■ **Written tasks**
**A)** In the Kinetic City Super Crew evaluation summary, what percentage of the 253 fourth graders listened to at least one show in the series?
**B)** How would you render this sentence from the Kinetic City Super Crew evaluation summary in Spanish: "The programs were not successful in affecting science attitudes or countering stereotypes."

■ **Source document**
+-------+
Learning Science from Children’s Radio: Summative Evaluation of Kinetic City Super Crew

January 1st, 1994 | RESEARCH

The impact of four half-hour science programs aired on commercial children's radio was assessed by Dr. Barbara Flagg of Multimedia Research in a causal-comparative between-groups study with prebroadcast and postbroadcast questionnaires. Of 253 fourth graders, 34% listened to one or more shows of the Kinetic City Super Crew series. Significantly more girls listened than boys. Listeners and Non-listeners did not differ on background variables of ethnic status, science attitudes, science reading and television viewing, and participation in seven of eight common at-home science activities. After broadcast, significant group differences, all favoring Listeners over Non-Listeners, were obtained on five of twelve true-false statements and two of four science phenomena questions. Significantly more Listeners than Non-listeners engaged in home science activities, which included projects directly related to the series' content. The programs were not successful in affecting science attitudes or countering stereotypes. Overall, results were interpreted as suggesting the positive potential for using radio to expose children to science at an early age.
+-------+
■ **Provided records**
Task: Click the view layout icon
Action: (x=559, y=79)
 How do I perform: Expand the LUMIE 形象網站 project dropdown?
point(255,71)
+-------+
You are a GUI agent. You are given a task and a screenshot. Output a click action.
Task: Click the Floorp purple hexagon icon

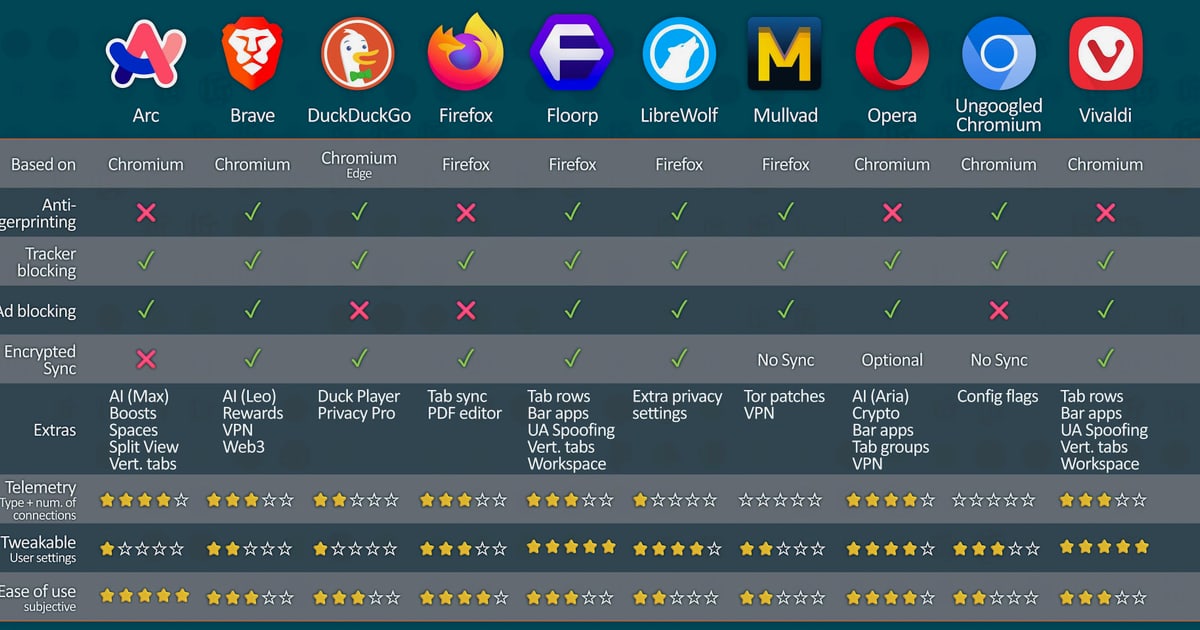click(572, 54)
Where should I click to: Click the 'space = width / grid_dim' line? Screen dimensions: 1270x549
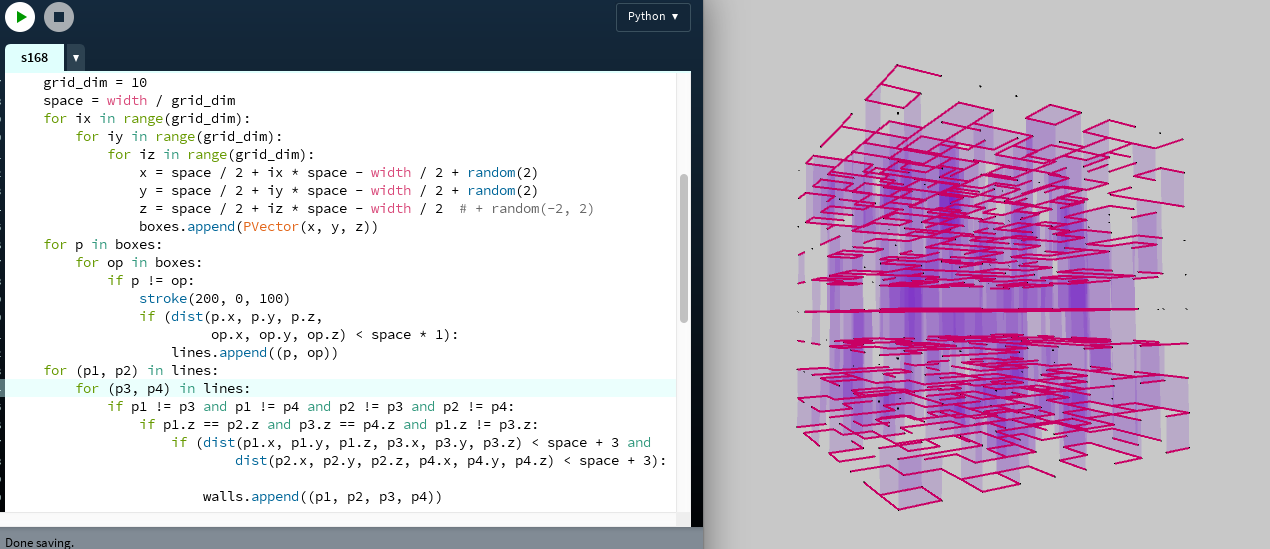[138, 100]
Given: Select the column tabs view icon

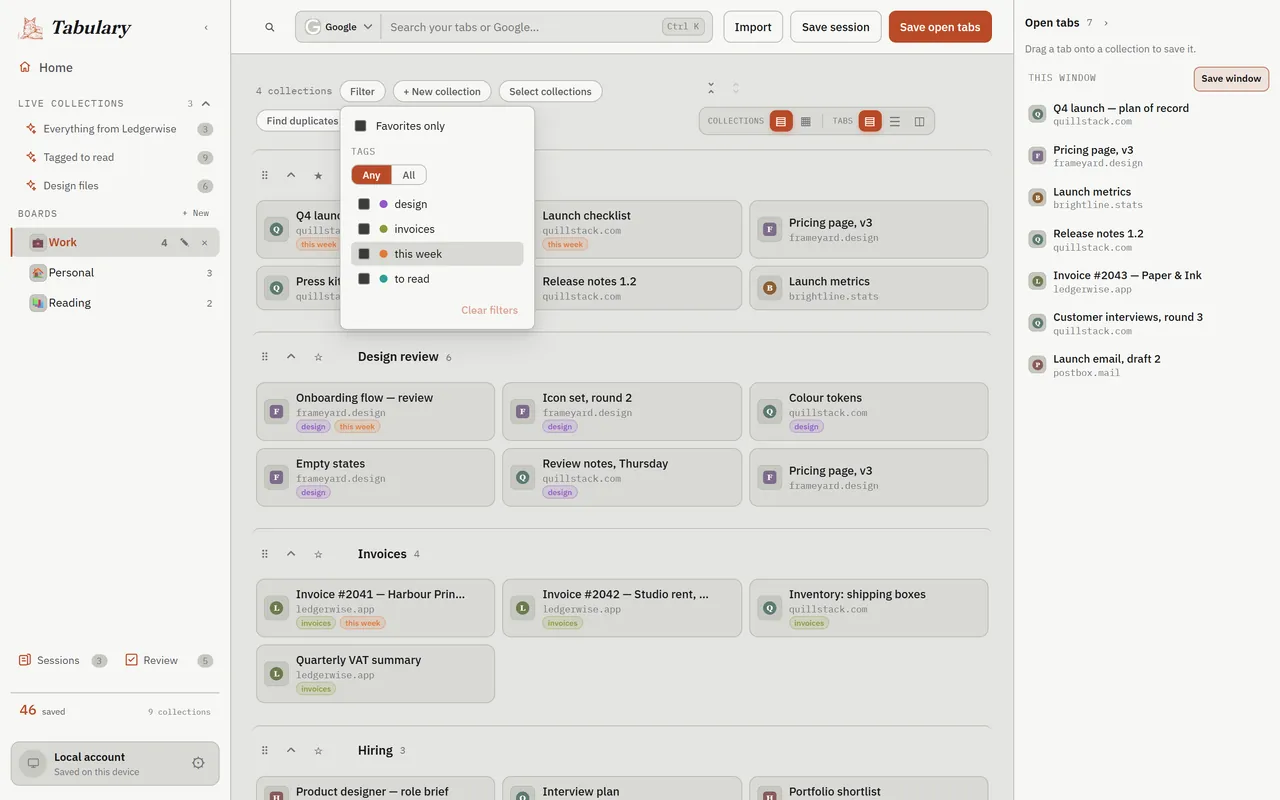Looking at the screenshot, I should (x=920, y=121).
+-------+
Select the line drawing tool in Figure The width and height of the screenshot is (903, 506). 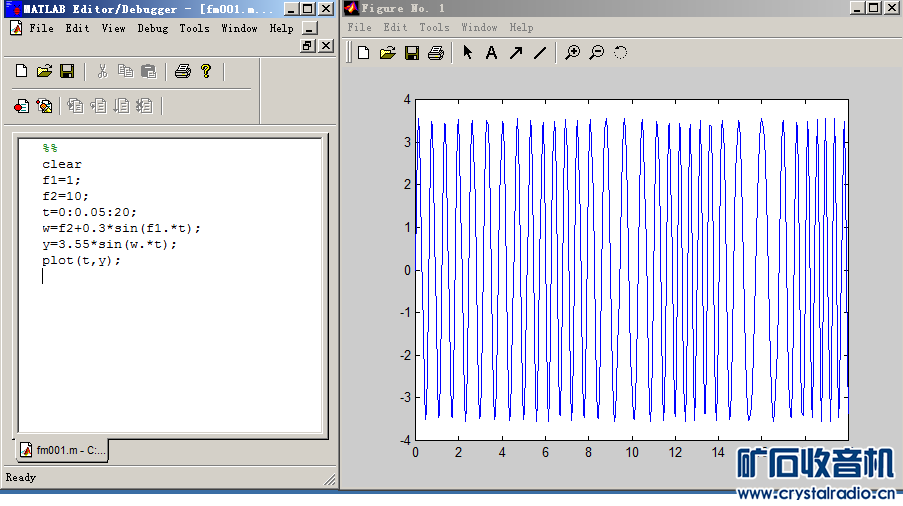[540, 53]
+-------+
■ **Answers for the exercise**
**A)** 34%

**B)** Los programas no lograron influir en las actitudes hacia la ciencia ni contrarrestar los estereotipos.